Proactive security awareness training remains critical, as Carbanak’s reliance on social engineering makes human error the primary entry vector.
MITRE ATT&CK Techniques Associated with the Carbanak Group

- Replication Through Removable Media (T1091): FIN7 mailed USB drives containing malware that downloads and installs various backdoors, sometimes for ransomware.
- Exploit Public-Facing Application (T1190): FIN7 exploited CVE-2021-31207 in Microsoft Exchange to compromise organizations.
- Compromise Software Supply Chain (T1195.002): FIN7 gained access by compromising a victim’s software supply chain.

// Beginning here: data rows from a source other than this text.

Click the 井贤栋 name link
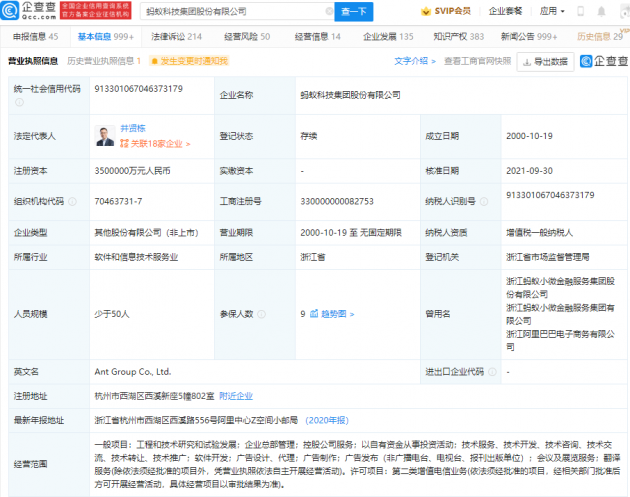 tap(134, 130)
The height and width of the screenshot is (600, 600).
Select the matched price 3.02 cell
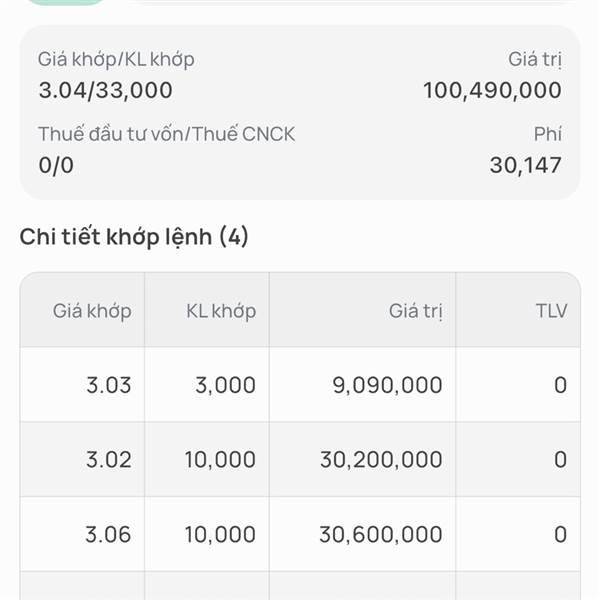coord(108,460)
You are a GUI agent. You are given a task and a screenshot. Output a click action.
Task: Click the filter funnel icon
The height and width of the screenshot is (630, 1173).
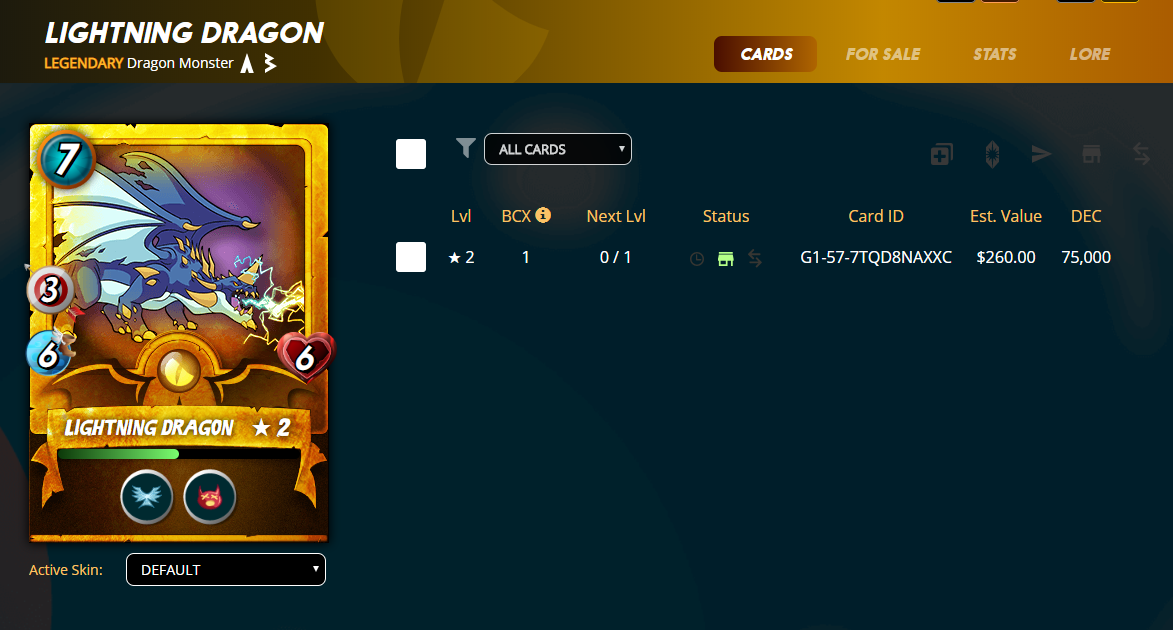tap(465, 148)
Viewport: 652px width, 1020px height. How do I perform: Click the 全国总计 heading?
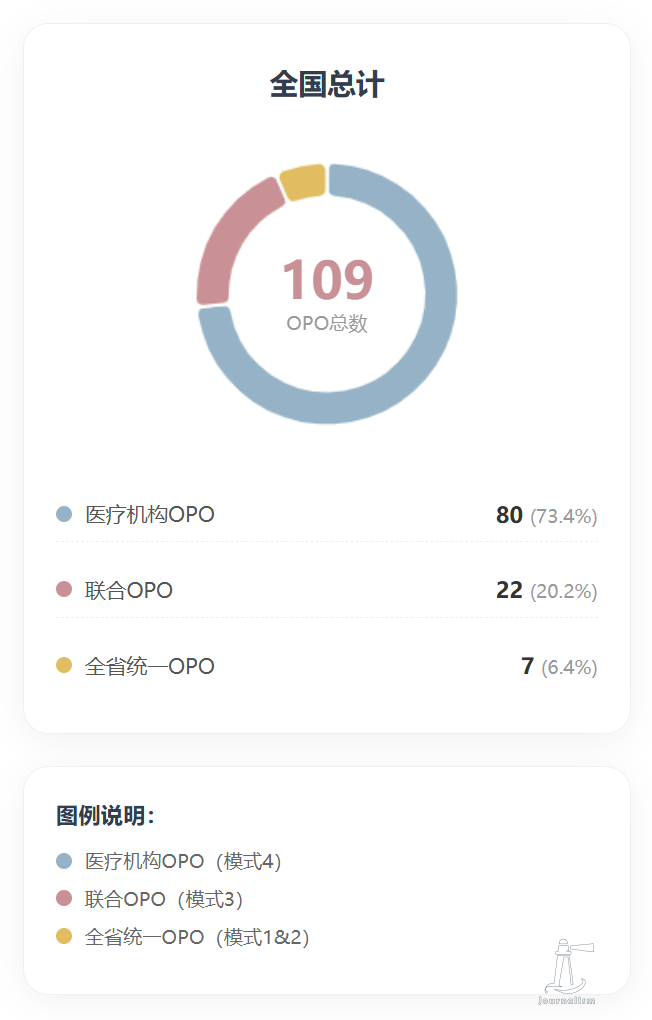327,85
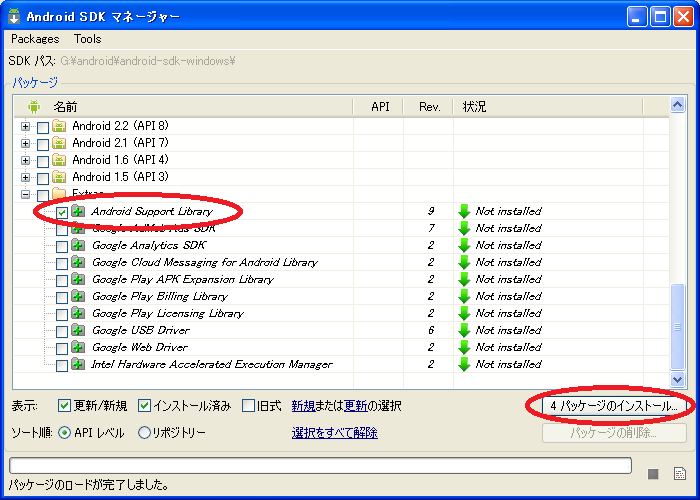
Task: Click the Android 1.5 (API 3) folder icon
Action: [x=59, y=177]
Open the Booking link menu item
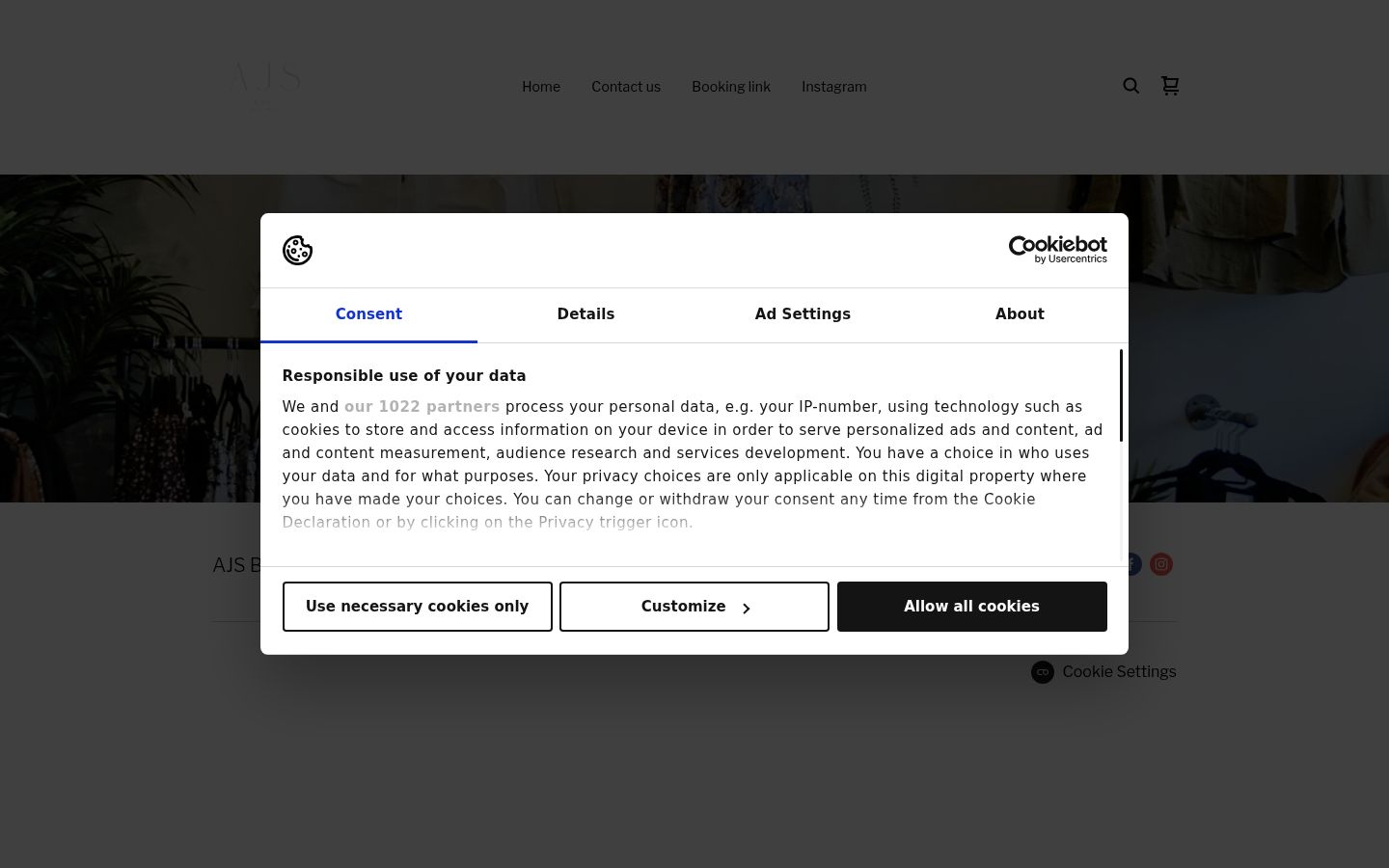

- Spearphishing Attachment (T1566.001): FIN7 sent spearphishing emails with malicious Microsoft Documents or RTF files.
- Windows Management Instrumentation (T1047): FIN7 used WMI to install malware on targeted systems.
- Windows Command Shell (T1059.003): Carbanak executed commands to create reverse shells.
- Malicious Link (T1204.001): FIN7 used links to lure victims into downloading malware.
- Malicious File (T1204.002): Victims were tricked into double-clicking images that executed hidden LNK files.
- Dynamic Data Exchange (T1559.002): Malicious Word documents with DDE execution were used in FIN7 spearphishing campaigns.
- Scheduled Task (T1053.005): FIN7 created scheduled tasks to maintain malware persistence.
- Valid Accounts (T1078): Carbanak used legitimate banking employee credentials to perform fraudulent operations.
- Local Account (T1136.001): Carbanak can create local Windows accounts for access.
- Windows Service (T1543.003): Malware installs itself as a Windows service to gain SYSTEM privileges and persistence.